To do — Tally every line below where "agent" appears, then report the total alone.

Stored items
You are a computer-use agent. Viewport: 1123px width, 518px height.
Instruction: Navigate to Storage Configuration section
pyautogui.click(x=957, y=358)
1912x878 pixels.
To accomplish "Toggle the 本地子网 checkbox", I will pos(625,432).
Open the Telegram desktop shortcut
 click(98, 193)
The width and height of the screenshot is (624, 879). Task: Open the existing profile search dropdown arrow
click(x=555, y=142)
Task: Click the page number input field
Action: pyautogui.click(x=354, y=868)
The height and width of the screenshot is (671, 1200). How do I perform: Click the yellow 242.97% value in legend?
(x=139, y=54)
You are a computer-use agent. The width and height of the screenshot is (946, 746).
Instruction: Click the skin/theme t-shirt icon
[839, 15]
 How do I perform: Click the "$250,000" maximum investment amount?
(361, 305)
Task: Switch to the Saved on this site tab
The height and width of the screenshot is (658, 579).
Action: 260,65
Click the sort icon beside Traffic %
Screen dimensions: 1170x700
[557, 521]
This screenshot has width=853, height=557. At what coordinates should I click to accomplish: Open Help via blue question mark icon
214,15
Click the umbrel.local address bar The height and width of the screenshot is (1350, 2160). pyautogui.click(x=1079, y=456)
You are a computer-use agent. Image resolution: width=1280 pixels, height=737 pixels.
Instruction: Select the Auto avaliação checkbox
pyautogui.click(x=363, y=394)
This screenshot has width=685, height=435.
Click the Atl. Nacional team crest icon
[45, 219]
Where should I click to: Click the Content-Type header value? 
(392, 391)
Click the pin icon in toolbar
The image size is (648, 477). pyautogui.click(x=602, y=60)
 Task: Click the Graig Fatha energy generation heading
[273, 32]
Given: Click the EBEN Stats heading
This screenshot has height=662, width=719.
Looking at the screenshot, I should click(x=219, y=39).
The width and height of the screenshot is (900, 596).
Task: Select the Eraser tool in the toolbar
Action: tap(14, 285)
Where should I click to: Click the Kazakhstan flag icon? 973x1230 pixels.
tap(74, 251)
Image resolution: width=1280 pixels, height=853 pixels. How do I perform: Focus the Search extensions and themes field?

Result — 3